_TEXT SHOWN_
==========

Just how epic is the training montage in Creed III? Put it this way: the film’s star, Michael B Jordan, manages to grow a full beard and then shave it back off again before it ends. Jordan’s Adonis (or Donnie) Creed, son of Apollo Creed from the Rocky films, is preparing for his big comeback bout after three years away from the circuit.
Quite frankly, CrossFit and protein shakes are not going to cut it. Instead, his stalwart coach Duke (Wood Harris) puts him on a classic movie boxer fitness regime: punching trees, flipping tractor tyres down the beach, jogging up to the Hollywood sign at sunrise before gazing pensively across Los Angeles, and dragging an aeroplane down a runway with his bare hands. Ever since the original Rocky in 1976, such sequences have been one of the boxing picture’s definitive pleasures, and Jordan’s first as both star and director is impressively committed to pleasing a crowd. Perhaps in pursuit of that mission, Creed III ends up playing the hits to a fault. But when the hits mostly land like gut-juddering haymakers, it’s hard to grouse too much.

==========

_PROVIDED INFORMATION_

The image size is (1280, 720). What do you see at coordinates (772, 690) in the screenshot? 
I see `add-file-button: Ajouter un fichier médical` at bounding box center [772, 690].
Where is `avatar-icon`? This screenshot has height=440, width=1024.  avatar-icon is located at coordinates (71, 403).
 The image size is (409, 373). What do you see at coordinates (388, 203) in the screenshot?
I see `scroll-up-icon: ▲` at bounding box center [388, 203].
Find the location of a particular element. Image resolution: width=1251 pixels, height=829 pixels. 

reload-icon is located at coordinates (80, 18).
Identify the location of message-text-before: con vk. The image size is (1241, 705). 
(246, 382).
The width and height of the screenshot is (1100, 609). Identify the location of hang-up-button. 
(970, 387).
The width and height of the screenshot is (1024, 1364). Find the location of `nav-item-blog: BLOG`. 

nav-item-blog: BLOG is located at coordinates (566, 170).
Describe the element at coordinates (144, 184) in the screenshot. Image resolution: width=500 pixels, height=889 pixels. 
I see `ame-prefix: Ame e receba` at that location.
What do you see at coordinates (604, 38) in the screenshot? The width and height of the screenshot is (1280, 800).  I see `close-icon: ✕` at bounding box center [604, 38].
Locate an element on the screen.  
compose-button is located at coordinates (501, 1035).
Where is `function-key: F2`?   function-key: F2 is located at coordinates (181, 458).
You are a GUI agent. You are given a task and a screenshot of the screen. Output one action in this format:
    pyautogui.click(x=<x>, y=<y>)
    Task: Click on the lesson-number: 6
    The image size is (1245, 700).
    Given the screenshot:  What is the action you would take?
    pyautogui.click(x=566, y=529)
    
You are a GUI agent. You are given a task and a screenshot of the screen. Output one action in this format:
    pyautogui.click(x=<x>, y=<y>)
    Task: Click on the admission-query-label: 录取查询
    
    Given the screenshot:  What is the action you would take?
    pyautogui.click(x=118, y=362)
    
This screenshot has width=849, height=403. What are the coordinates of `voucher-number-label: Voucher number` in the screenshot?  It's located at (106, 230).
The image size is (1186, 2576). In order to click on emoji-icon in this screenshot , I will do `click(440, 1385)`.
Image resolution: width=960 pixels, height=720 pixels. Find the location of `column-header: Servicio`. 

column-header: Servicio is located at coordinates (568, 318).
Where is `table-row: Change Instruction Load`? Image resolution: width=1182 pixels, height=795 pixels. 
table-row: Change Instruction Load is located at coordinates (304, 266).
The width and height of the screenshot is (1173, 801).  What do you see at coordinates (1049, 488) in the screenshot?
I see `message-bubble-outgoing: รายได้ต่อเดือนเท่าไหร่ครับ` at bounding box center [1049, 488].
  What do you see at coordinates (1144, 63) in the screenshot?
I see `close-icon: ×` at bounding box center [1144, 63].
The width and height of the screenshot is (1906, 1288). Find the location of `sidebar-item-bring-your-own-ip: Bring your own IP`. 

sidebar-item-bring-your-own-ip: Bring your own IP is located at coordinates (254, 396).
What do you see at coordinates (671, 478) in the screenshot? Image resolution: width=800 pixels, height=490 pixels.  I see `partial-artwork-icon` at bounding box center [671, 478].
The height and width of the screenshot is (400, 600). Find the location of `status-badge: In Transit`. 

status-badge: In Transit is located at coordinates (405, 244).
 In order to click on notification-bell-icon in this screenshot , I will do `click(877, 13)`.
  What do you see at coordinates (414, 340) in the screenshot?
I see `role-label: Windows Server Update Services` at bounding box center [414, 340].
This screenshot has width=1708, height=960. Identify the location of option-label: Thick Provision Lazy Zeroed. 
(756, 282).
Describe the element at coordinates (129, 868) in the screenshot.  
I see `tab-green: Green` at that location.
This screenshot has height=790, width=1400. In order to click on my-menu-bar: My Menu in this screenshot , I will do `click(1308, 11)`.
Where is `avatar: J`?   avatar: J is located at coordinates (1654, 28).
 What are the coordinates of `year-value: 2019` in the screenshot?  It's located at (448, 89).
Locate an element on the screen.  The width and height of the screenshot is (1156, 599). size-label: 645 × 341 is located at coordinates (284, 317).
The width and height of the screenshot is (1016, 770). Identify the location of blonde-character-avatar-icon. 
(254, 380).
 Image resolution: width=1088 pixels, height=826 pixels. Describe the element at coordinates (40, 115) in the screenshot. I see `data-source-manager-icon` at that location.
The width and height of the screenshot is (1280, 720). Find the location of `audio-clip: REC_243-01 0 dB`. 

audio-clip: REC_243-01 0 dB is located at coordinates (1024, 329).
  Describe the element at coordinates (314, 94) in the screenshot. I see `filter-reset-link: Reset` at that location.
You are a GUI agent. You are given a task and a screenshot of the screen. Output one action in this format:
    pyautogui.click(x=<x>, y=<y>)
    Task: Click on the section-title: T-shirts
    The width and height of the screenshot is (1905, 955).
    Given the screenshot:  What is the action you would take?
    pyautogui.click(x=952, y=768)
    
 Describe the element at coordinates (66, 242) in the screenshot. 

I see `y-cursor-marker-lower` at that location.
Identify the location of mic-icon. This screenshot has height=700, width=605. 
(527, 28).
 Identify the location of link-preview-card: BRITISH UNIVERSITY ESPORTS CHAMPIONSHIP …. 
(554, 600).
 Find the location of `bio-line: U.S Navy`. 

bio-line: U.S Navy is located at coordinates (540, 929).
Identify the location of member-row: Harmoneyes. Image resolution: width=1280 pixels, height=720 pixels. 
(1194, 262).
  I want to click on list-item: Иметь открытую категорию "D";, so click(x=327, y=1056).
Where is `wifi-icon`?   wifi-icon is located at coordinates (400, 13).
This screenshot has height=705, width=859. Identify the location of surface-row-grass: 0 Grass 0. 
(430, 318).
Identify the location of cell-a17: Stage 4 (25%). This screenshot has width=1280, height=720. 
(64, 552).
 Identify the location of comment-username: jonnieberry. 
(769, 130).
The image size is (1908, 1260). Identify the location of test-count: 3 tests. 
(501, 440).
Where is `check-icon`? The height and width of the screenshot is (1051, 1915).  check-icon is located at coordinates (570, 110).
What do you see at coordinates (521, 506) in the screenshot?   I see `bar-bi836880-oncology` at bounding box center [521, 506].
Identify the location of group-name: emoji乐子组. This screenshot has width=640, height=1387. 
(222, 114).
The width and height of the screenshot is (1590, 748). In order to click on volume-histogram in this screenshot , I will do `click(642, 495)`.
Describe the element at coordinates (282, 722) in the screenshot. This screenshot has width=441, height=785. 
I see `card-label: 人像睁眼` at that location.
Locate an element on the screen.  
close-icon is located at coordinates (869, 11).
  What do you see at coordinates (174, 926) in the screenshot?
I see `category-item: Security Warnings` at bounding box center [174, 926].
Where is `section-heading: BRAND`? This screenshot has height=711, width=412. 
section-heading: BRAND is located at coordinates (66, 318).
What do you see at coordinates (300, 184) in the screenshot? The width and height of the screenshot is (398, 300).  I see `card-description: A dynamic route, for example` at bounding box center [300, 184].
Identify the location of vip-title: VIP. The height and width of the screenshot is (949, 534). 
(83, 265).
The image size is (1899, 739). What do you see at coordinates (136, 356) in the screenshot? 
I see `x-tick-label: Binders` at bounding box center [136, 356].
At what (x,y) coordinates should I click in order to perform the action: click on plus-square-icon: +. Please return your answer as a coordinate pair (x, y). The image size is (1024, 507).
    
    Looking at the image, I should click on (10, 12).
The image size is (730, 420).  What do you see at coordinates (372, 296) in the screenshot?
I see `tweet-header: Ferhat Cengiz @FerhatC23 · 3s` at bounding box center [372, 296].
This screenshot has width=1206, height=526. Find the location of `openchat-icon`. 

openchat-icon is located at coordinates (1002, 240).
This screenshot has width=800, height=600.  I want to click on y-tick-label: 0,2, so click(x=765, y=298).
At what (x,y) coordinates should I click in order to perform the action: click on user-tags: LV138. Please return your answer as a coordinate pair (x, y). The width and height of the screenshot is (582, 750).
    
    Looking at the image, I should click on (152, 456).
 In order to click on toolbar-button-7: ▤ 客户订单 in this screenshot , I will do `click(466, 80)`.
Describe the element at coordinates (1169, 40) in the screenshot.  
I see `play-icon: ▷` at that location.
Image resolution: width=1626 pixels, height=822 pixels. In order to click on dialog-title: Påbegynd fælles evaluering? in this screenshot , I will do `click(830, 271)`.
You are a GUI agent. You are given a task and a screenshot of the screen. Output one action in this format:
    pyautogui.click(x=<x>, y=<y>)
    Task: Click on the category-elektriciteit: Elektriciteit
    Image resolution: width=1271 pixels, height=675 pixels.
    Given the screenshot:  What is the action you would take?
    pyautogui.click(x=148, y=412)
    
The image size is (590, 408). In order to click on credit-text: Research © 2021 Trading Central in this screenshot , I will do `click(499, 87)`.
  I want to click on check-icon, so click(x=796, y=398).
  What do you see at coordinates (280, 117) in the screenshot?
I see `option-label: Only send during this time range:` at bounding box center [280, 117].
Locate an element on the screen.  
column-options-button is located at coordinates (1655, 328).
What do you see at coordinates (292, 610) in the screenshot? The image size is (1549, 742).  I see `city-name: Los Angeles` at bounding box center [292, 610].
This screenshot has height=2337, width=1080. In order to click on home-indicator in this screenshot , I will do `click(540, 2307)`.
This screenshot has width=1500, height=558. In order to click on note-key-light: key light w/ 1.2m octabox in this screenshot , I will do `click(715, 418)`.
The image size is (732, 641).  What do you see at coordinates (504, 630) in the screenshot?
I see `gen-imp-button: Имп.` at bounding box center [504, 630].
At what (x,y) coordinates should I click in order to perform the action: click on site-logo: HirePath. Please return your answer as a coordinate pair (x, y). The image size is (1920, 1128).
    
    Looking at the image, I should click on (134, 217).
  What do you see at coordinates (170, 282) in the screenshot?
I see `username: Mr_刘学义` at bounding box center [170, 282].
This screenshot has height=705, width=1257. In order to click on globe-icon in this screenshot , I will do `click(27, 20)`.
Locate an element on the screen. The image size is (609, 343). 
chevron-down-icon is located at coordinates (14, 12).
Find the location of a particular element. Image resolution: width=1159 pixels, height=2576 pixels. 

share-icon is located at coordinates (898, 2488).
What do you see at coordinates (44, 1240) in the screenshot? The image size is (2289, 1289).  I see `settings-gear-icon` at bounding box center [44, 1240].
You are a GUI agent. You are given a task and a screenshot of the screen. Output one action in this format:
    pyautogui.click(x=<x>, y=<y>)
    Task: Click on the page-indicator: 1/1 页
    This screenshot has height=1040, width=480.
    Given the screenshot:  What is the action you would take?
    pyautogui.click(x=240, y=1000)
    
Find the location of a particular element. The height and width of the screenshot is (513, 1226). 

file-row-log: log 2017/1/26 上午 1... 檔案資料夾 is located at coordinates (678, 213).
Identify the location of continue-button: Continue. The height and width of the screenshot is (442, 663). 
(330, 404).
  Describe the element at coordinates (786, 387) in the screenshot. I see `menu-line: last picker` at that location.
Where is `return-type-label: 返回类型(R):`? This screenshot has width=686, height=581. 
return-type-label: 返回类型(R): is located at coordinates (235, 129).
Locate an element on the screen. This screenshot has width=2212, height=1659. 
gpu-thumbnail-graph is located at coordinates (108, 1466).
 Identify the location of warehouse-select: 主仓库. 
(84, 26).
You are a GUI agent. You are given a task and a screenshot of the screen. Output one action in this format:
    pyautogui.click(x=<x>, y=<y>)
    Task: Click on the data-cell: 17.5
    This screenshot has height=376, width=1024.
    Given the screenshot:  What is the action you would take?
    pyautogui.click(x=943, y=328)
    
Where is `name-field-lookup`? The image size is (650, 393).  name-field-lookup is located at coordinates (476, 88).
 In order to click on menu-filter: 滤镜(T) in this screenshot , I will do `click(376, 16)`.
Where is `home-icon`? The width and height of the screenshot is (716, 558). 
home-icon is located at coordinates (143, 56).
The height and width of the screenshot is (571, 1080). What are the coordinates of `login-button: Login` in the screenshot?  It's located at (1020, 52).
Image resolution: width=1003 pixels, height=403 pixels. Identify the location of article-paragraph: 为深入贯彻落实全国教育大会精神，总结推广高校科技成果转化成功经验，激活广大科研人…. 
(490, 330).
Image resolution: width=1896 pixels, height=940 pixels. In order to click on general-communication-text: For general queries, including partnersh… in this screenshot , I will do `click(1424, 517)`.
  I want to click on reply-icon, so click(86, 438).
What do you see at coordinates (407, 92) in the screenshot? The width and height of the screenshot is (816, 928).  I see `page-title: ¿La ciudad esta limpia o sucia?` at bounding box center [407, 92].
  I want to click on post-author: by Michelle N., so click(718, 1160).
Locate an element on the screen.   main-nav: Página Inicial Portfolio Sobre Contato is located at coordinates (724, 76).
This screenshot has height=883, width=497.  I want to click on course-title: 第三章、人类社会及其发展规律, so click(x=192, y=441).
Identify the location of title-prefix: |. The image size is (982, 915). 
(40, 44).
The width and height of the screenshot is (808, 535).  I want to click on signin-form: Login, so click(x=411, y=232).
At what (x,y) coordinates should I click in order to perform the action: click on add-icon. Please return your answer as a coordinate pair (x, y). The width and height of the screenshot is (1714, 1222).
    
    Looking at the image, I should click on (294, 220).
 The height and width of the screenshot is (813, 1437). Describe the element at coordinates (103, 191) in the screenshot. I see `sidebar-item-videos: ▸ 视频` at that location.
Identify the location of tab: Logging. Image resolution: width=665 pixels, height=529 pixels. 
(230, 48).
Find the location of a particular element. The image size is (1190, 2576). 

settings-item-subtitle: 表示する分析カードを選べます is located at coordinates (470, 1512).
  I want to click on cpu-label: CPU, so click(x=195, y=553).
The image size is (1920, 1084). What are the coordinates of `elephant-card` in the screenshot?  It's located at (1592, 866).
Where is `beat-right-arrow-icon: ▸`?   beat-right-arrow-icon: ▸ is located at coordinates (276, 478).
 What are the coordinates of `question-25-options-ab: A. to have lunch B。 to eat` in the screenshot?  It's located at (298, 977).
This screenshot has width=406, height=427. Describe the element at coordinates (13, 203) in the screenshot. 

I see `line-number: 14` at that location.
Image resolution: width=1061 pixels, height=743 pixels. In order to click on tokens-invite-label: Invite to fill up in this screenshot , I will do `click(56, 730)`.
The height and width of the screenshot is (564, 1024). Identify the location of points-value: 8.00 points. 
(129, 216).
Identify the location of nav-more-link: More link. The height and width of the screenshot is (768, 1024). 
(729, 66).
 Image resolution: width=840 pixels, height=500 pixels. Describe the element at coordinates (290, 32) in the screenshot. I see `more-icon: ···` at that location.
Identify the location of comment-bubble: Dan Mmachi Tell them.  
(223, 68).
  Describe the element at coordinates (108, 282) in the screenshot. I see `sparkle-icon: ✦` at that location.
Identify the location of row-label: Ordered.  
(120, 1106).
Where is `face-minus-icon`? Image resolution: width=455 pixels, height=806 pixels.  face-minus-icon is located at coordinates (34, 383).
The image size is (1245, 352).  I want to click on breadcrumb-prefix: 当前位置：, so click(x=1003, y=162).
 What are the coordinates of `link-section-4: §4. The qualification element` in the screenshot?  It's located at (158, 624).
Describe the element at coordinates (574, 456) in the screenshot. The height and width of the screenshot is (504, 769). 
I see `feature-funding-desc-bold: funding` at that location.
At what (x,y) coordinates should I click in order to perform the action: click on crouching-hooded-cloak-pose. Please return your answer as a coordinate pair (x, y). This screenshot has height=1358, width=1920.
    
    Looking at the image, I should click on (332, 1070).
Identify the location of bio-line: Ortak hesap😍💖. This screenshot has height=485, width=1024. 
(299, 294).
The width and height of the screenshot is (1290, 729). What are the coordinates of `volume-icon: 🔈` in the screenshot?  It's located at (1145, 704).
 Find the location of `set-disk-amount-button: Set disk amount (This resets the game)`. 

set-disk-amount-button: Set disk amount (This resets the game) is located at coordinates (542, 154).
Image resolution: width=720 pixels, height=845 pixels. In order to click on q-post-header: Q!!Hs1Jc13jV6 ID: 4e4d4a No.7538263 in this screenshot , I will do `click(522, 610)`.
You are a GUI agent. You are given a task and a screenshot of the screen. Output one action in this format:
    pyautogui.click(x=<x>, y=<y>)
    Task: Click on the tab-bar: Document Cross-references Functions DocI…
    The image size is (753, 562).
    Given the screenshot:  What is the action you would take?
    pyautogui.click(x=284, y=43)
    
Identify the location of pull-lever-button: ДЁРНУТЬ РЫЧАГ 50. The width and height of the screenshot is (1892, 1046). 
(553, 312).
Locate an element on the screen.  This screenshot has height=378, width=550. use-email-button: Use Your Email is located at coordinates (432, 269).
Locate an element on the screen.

==========

_PROBLEM_
Write what follows the last sentence of the text about Creed III.

_RESPONSE FOR THIS EXERCISE_
A suspenseful prologue, which makes nerve-prickling use of Dr Dre’s The Watcher, introduces the ghost from Donnie’s past who comes back to haunt our hero’s luxurious retirement. He’s Damian, a gifted young boxer sent to prison for 18 years after he and Donnie became involved in a fracas outside a convenience store, and ever since he’s been watching his childhood friend enjoy the success he feels should rightfully be his.
In the present, Damian is played by Jonathan Majors, the star of The Last Black Man in San Francisco, and an actor suddenly much in demand. In Ant-Man 3 the other week he was being teed up as Marvel’s next big villain, but in every respect this is a beefier role – and one that capitalises on the unsettling contrast between his kindly eyes and fearsome physique. Like Donnie, we’re never quite sure how much of a threat Damian really is.
Keenan Coogler and Zach Baylin’s script makes the preposterous manoeuvre of having Donnie enter this unknown ex-con into a world championship title fight, essentially as a favour to get his old friend back on his feet. And when someone quite reasonably asks whether anyone will actually buy tickets for this bizarre event, Donnie reminds them that the original Rocky film did something similar, so no need to make a fuss about it here.